Cependant, dès le début, certains petits points me gênaient aux entournures, sans que j’arrive à bien les identifier, c’était juste une impression générale. J’ai d’abord mis ça sur un problème générationnel : nos héroïnes ont la petite trentaine, voire seulement la fin de la vingtaine, et clairement ce livre s’adresse à cette génération-là… On le voit à travers des références, des allusions à certaines personnalités connues parmi les chanteurs / instragrammeurs etc., qui à moi m’échappent complètement, avec mon presque-demi-siècle… Un exemple ? L’autrice mentionne la saga Harry Potter comme « les livres de son enfance ». Sachant que le 1er tome est sorti en 1997 en français, ça correspond effectivement à une génération qui aurait grandi avec Harry, et qui aurait donc autour de 30 ans aujourd’hui. Moi, en 1997, je travaillais déjà, j’avais largement passé l’âge de lire Harry Potter, en tout cas pas en tant que « livre de mon enfance » ! (Rassurez-vous : j’ai découvert Harry Potter quelques années plus tard, par curiosité, et j’ai beaucoup aimé !).

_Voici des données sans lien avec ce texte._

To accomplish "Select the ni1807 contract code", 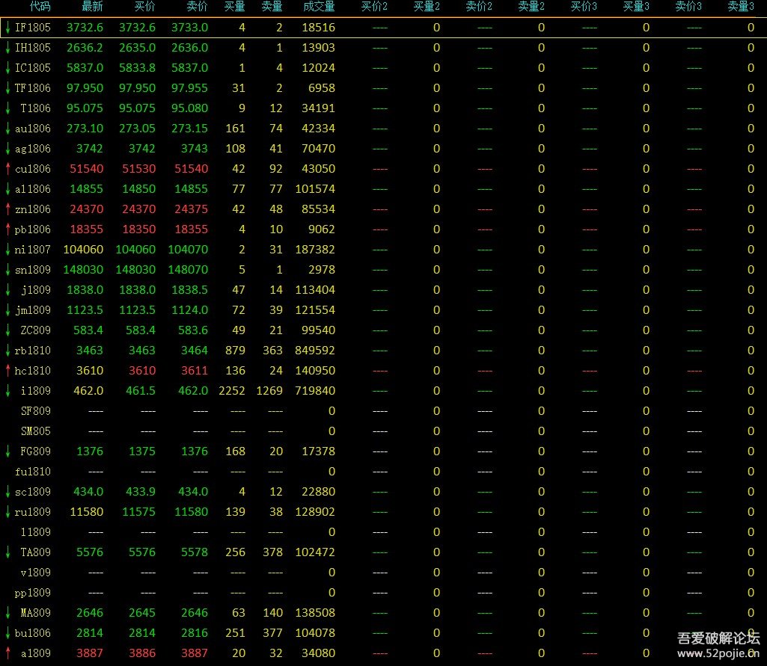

Cela dit, la répétition de telles références très ancrées dans une époque particulière et liées à une génération précise, même si on ne les connaît pas toutes, ne gêne pas la lecture. Non, c’est autre chose…
Et peu à peu, j’ai compris, et les choses explosent aux 63% du livre, même si ça a commencé bien avant ! En fait, tout ce livre a été écrit dans un souci de « politiquement correct à tendance féministe revendicative » - c’est moi qui invente l’expression, j’explique ci-dessous ; mais en tout cas, pour moi, c’est rédhibitoire.
D’abord, ces 4 jeunes femmes sont trop sages : ça commence par insister beaucoup sur le fait que ces filles ne sont pas trop fêtardes et ne boivent pas… Et surtout, il faut bien le répéter encore et encore, au cas où les lectrices oseraient tout à coup boire un panaché ! J’exagère à dessein, mais ça donne déjà un avant-goût de la chose – d’autant plus caricatural à mes yeux, moi qui n’ai jamais été fêtarde, trop timide et peu intéressée de toute façon, mais de là à faire un caca nerveux avant d’ingurgiter la moindre gorgée de bière, soyons sérieux !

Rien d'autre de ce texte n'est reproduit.